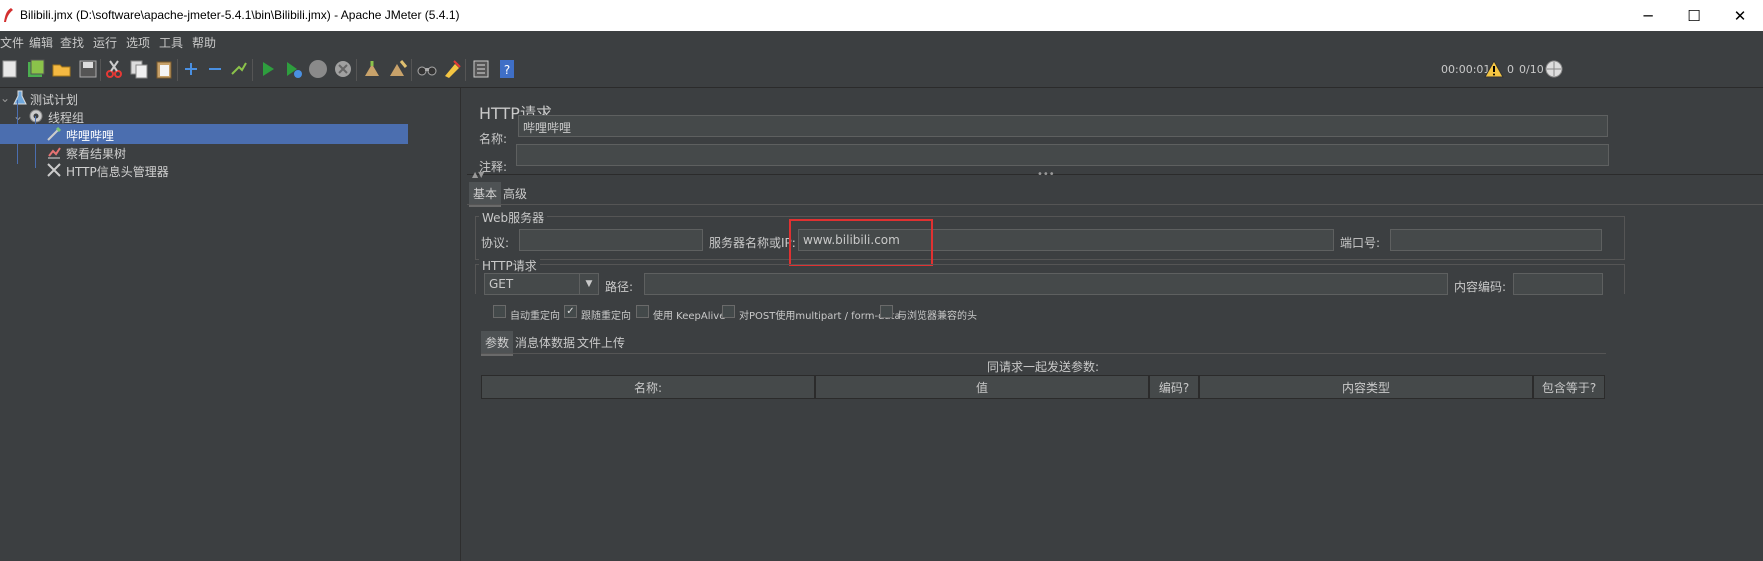  What do you see at coordinates (494, 139) in the screenshot?
I see `name-label: 名称:` at bounding box center [494, 139].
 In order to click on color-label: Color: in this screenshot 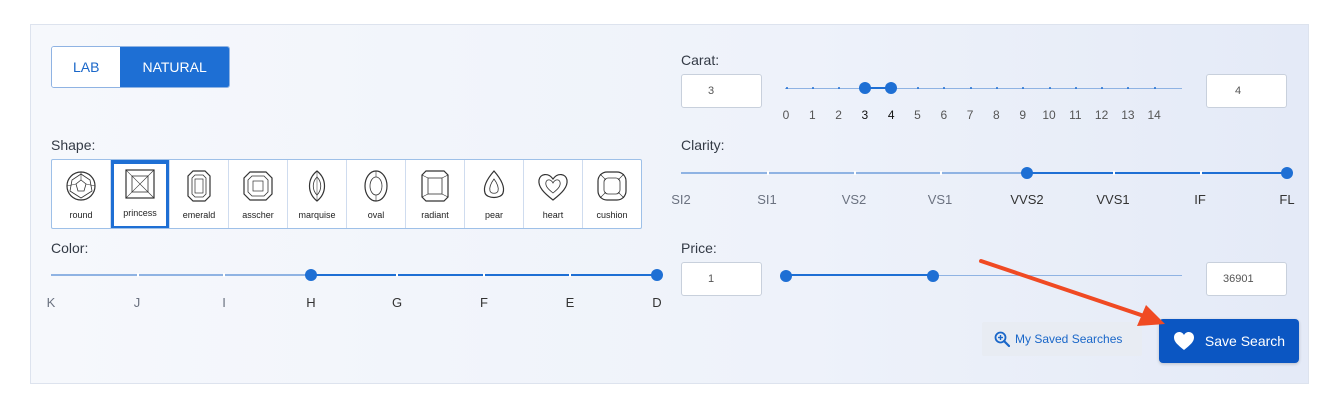, I will do `click(70, 248)`.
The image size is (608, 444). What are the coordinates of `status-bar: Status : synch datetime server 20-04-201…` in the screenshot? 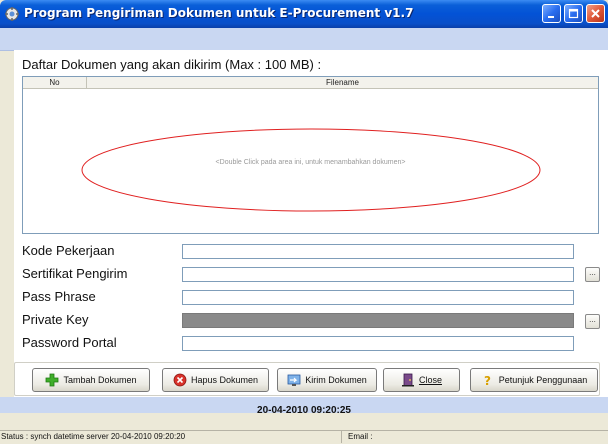 It's located at (304, 437).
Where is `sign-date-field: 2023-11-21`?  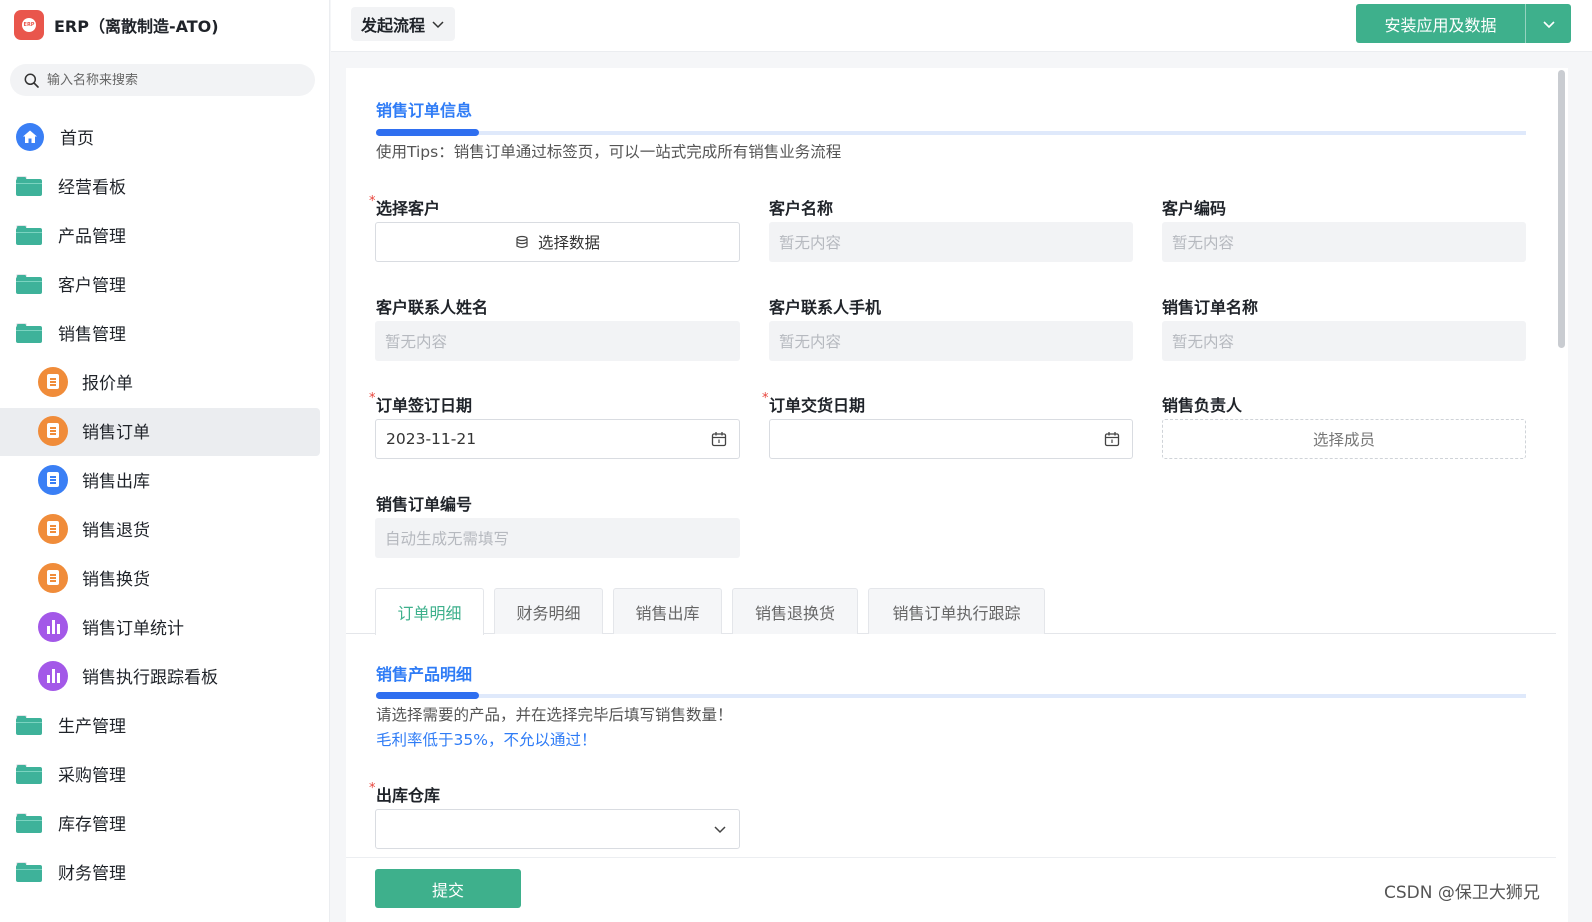 sign-date-field: 2023-11-21 is located at coordinates (558, 439).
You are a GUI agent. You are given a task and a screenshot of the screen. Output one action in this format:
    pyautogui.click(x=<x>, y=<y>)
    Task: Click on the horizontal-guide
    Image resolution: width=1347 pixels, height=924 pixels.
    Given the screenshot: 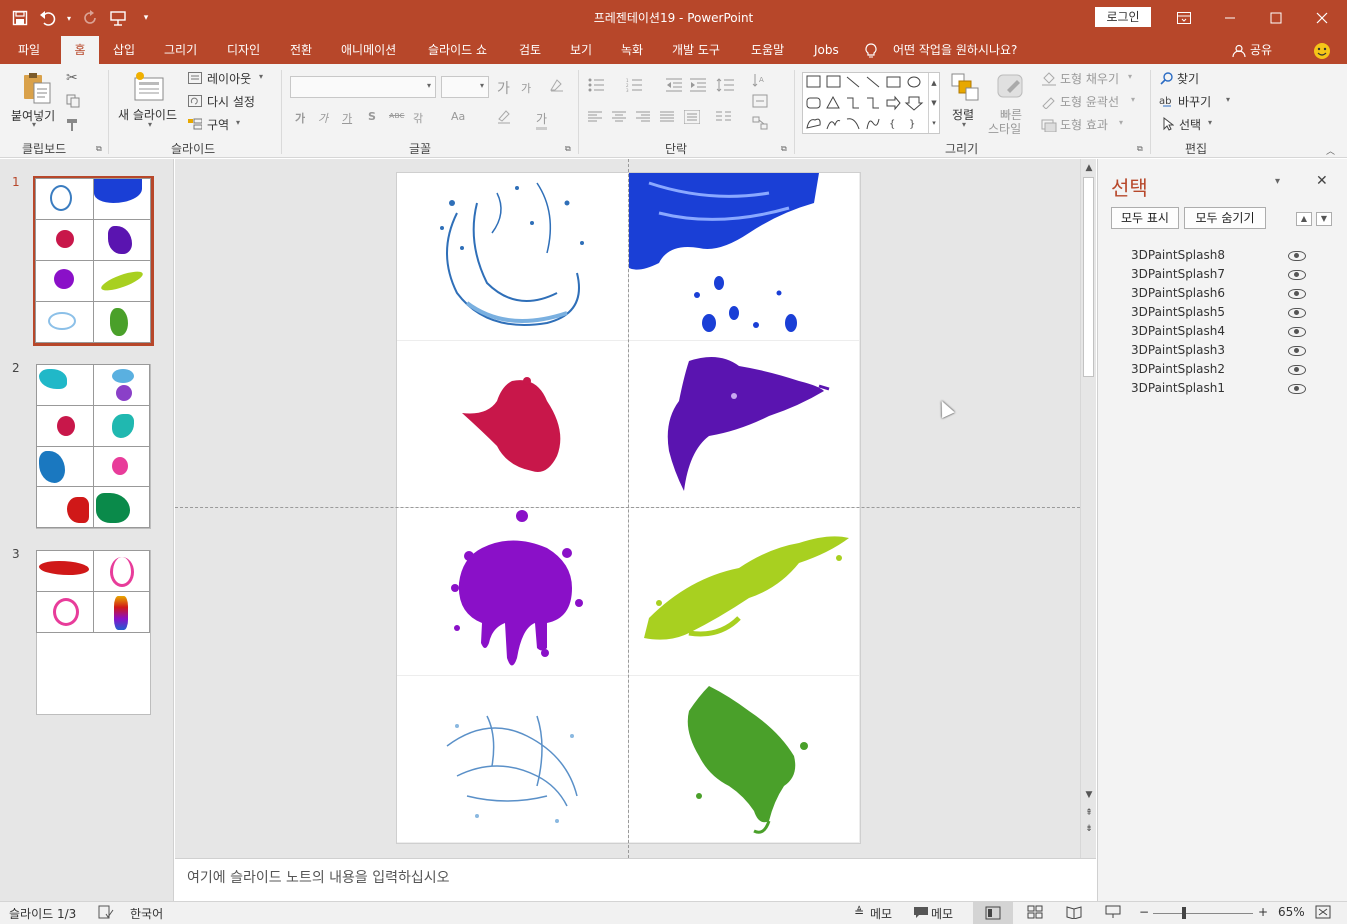 What is the action you would take?
    pyautogui.click(x=628, y=508)
    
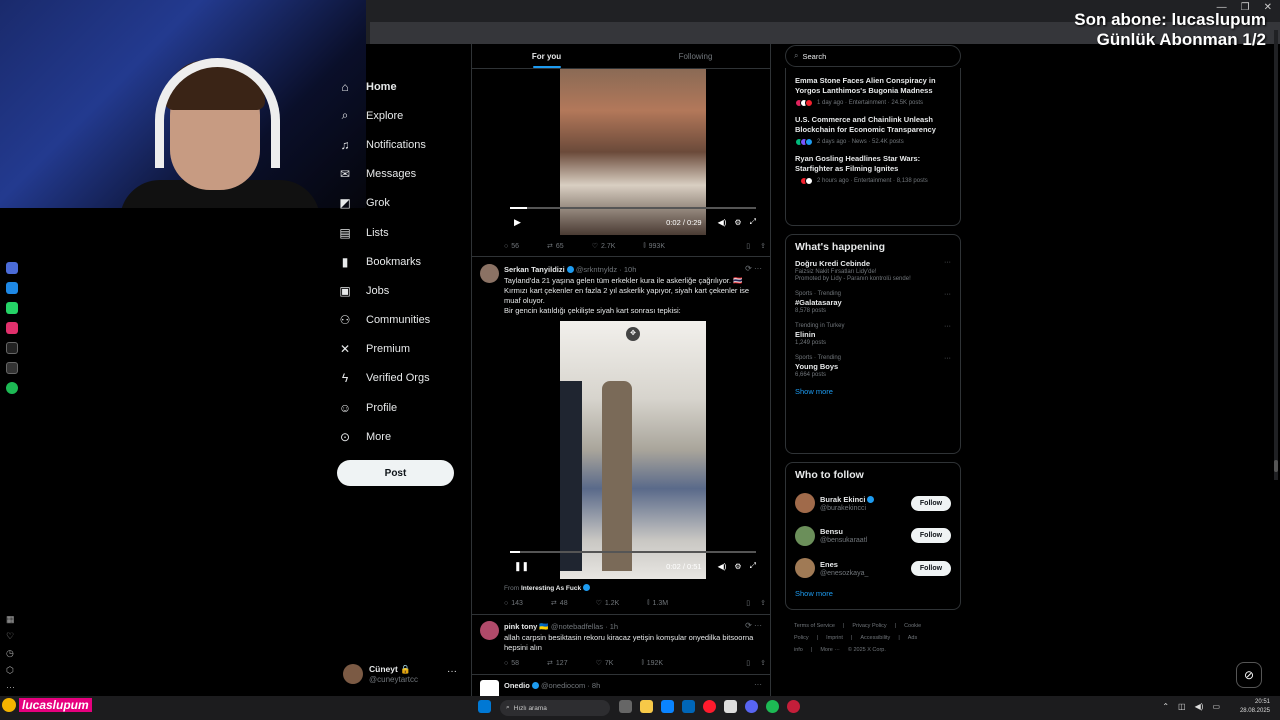  I want to click on scrollbar-thumb, so click(1276, 466).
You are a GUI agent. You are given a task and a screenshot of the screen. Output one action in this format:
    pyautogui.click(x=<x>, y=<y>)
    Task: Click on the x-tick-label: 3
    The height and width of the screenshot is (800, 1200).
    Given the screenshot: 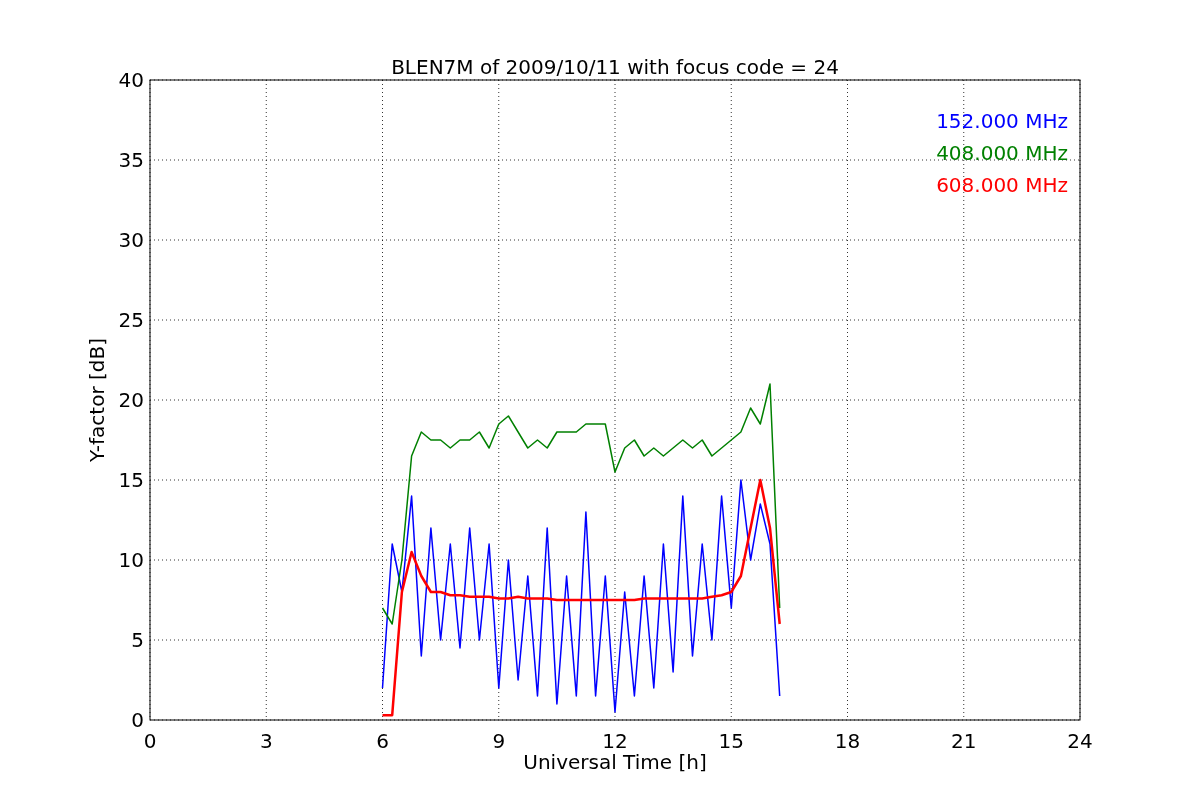 What is the action you would take?
    pyautogui.click(x=266, y=741)
    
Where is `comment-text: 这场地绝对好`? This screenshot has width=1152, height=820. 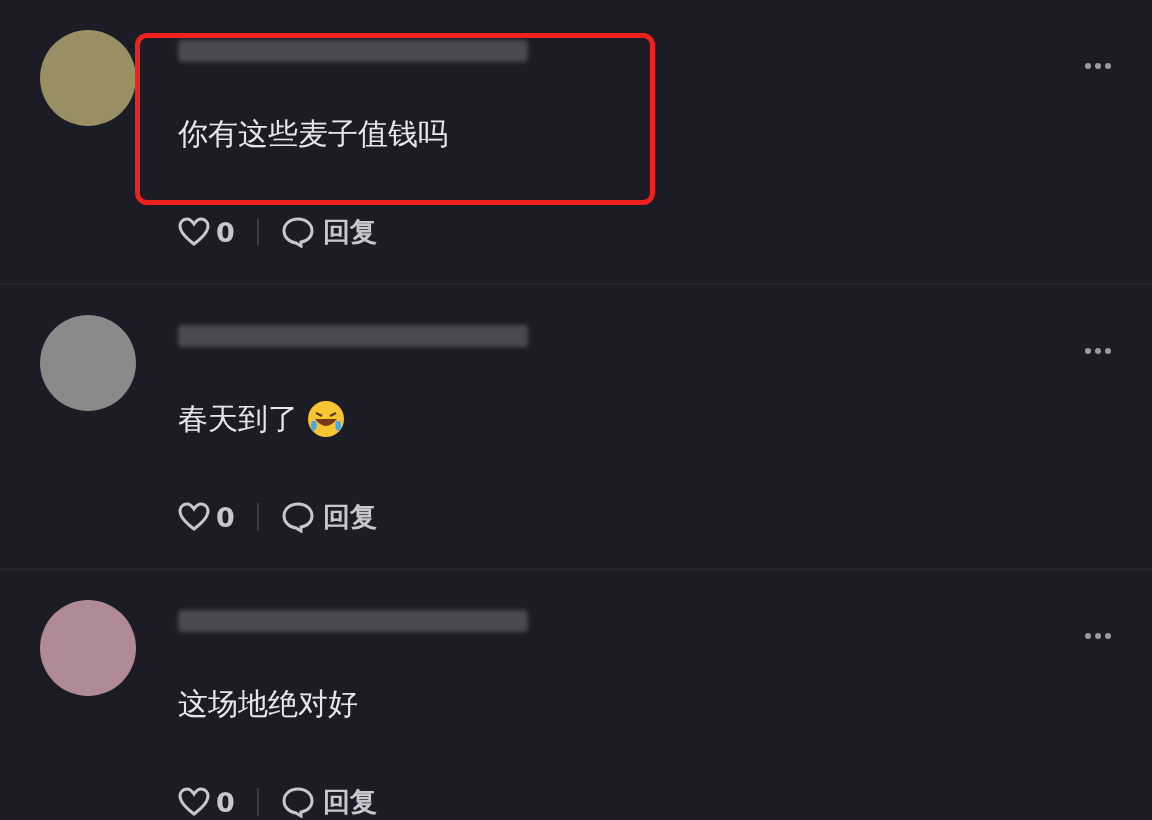
comment-text: 这场地绝对好 is located at coordinates (268, 704).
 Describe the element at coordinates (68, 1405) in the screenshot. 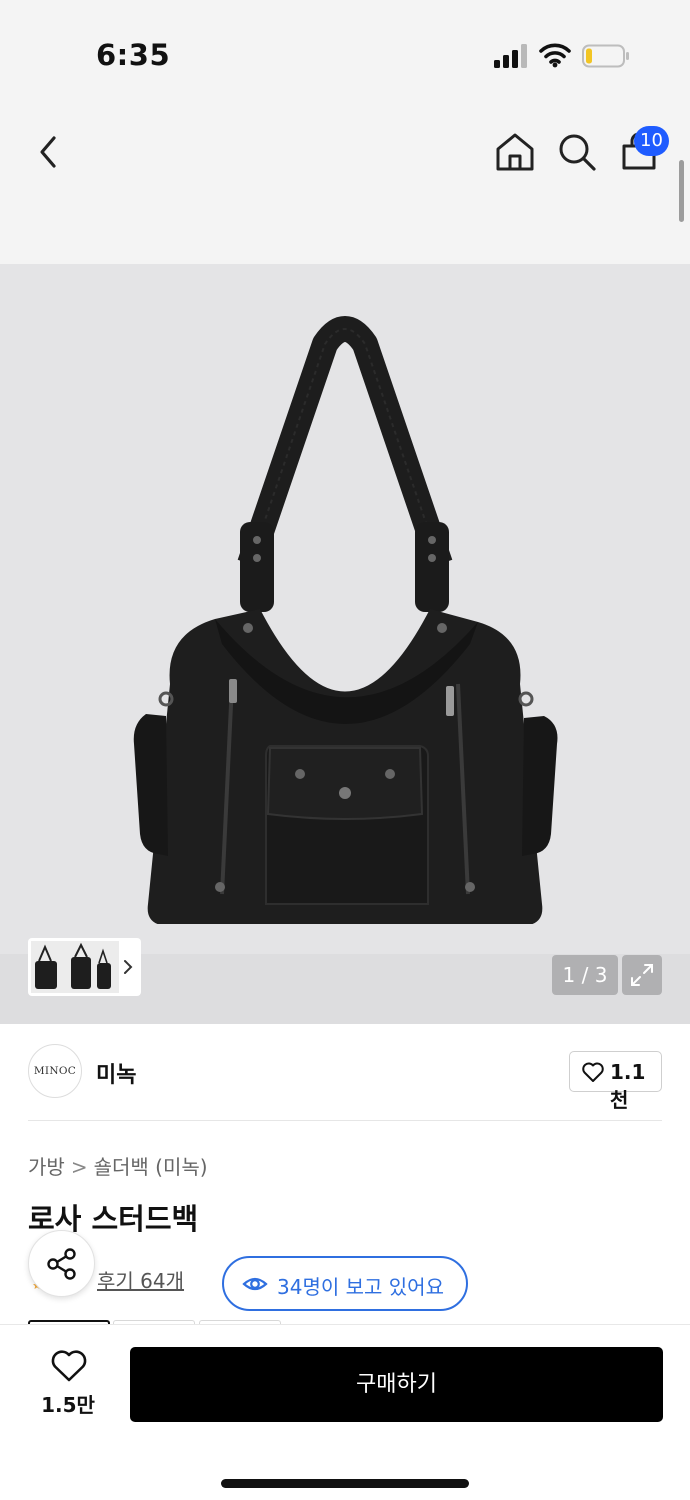

I see `wishlist-count: 1.5만` at that location.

-------

Please rewrite the items from the line with "has width=1152, height=820." up to and including the end of the items, replacing "screenshot" with "image" and leaving everything else unchanged. Omit the pictures from your answer.

Where is `comment-text: 这场地绝对好`? This image has width=1152, height=820. 
comment-text: 这场地绝对好 is located at coordinates (268, 704).
 Describe the element at coordinates (68, 1405) in the image. 

I see `wishlist-count: 1.5만` at that location.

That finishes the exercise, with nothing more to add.